**Instructions for the task:** The data below is to be copied exactly, line by line.
START Task input
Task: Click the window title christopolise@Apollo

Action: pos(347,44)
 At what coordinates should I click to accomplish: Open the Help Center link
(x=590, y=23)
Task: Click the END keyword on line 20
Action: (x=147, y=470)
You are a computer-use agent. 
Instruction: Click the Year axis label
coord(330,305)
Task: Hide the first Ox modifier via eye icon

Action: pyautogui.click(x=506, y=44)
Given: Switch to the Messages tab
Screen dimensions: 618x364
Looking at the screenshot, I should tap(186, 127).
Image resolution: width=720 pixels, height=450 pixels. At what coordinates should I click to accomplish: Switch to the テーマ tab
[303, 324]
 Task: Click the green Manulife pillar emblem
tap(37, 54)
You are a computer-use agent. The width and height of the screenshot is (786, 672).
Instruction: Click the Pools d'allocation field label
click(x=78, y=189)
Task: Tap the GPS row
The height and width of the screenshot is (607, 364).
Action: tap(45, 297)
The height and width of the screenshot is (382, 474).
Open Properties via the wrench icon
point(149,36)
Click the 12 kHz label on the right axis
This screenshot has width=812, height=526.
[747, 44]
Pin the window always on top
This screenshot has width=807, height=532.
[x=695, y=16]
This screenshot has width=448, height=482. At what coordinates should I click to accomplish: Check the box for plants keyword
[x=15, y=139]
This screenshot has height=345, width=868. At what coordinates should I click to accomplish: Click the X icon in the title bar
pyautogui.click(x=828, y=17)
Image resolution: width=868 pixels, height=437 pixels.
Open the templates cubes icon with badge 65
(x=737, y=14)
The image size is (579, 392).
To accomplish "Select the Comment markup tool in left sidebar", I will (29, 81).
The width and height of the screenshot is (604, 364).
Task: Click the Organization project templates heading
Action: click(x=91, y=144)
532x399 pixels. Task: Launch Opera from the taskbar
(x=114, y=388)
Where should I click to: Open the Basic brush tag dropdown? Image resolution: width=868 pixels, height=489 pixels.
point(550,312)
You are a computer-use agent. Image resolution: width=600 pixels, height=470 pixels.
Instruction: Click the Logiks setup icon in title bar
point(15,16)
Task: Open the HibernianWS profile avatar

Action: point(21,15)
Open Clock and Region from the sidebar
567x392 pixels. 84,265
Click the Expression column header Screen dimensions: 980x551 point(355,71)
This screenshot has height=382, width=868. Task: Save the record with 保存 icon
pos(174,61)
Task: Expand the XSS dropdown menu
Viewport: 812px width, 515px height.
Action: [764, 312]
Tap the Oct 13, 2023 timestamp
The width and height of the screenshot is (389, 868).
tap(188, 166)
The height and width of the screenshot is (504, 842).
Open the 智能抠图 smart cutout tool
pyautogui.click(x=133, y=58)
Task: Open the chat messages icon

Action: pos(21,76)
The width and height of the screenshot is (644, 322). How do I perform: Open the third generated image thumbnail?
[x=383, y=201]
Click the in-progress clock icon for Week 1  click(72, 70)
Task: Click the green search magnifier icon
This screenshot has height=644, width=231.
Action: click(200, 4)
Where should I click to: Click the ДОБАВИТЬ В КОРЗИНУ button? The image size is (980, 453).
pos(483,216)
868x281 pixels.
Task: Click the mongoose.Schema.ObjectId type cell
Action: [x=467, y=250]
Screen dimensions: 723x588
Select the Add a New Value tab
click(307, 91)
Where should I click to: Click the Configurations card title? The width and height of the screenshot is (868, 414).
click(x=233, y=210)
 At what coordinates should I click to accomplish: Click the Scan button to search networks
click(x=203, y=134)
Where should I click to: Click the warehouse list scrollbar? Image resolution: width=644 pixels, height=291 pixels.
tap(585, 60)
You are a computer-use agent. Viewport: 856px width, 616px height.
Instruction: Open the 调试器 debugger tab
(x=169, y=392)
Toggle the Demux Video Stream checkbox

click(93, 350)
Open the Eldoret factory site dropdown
END Task input
**Output of the task:**
Task: Click the window title christopolise@Apollo

Action: pos(347,44)
 At what coordinates should I click to accomplish: Open the Help Center link
(x=590, y=23)
Task: Click the END keyword on line 20
Action: (x=147, y=470)
You are a computer-use agent. 
Instruction: Click the Year axis label
coord(330,305)
Task: Hide the first Ox modifier via eye icon

Action: pyautogui.click(x=506, y=44)
Given: Switch to the Messages tab
Screen dimensions: 618x364
Looking at the screenshot, I should tap(186, 127).
Image resolution: width=720 pixels, height=450 pixels. At what coordinates should I click to accomplish: Switch to the テーマ tab
[303, 324]
 Task: Click the green Manulife pillar emblem
tap(37, 54)
You are a computer-use agent. The width and height of the screenshot is (786, 672).
Instruction: Click the Pools d'allocation field label
click(x=78, y=189)
Task: Tap the GPS row
The height and width of the screenshot is (607, 364).
Action: tap(45, 297)
The height and width of the screenshot is (382, 474).
Open Properties via the wrench icon
point(149,36)
Click the 12 kHz label on the right axis
This screenshot has width=812, height=526.
[747, 44]
Pin the window always on top
This screenshot has width=807, height=532.
[x=695, y=16]
This screenshot has width=448, height=482. At what coordinates should I click to accomplish: Check the box for plants keyword
[x=15, y=139]
This screenshot has height=345, width=868. At what coordinates should I click to accomplish: Click the X icon in the title bar
pyautogui.click(x=828, y=17)
Image resolution: width=868 pixels, height=437 pixels.
Open the templates cubes icon with badge 65
(x=737, y=14)
The image size is (579, 392).
To accomplish "Select the Comment markup tool in left sidebar", I will (29, 81).
The width and height of the screenshot is (604, 364).
Task: Click the Organization project templates heading
Action: click(x=91, y=144)
532x399 pixels. Task: Launch Opera from the taskbar
(x=114, y=388)
Where should I click to: Open the Basic brush tag dropdown? Image resolution: width=868 pixels, height=489 pixels.
point(550,312)
You are a computer-use agent. Image resolution: width=600 pixels, height=470 pixels.
Instruction: Click the Logiks setup icon in title bar
point(15,16)
Task: Open the HibernianWS profile avatar

Action: point(21,15)
Open Clock and Region from the sidebar
567x392 pixels. 84,265
Click the Expression column header Screen dimensions: 980x551 point(355,71)
This screenshot has height=382, width=868. Task: Save the record with 保存 icon
pos(174,61)
Task: Expand the XSS dropdown menu
Viewport: 812px width, 515px height.
Action: [764, 312]
Tap the Oct 13, 2023 timestamp
The width and height of the screenshot is (389, 868).
tap(188, 166)
The height and width of the screenshot is (504, 842).
Open the 智能抠图 smart cutout tool
pyautogui.click(x=133, y=58)
Task: Open the chat messages icon

Action: pos(21,76)
The width and height of the screenshot is (644, 322). How do I perform: Open the third generated image thumbnail?
[x=383, y=201]
Click the in-progress clock icon for Week 1  click(72, 70)
Task: Click the green search magnifier icon
This screenshot has height=644, width=231.
Action: click(200, 4)
Where should I click to: Click the ДОБАВИТЬ В КОРЗИНУ button? The image size is (980, 453).
pos(483,216)
868x281 pixels.
Task: Click the mongoose.Schema.ObjectId type cell
Action: [x=467, y=250]
Screen dimensions: 723x588
Select the Add a New Value tab
click(307, 91)
Where should I click to: Click the Configurations card title? The width and height of the screenshot is (868, 414).
click(x=233, y=210)
 At what coordinates should I click to accomplish: Click the Scan button to search networks
click(x=203, y=134)
Where should I click to: Click the warehouse list scrollbar? Image resolution: width=644 pixels, height=291 pixels.
tap(585, 60)
You are a computer-use agent. Viewport: 856px width, 616px height.
Instruction: Open the 调试器 debugger tab
(x=169, y=392)
Toggle the Demux Video Stream checkbox

click(93, 350)
Open the Eldoret factory site dropdown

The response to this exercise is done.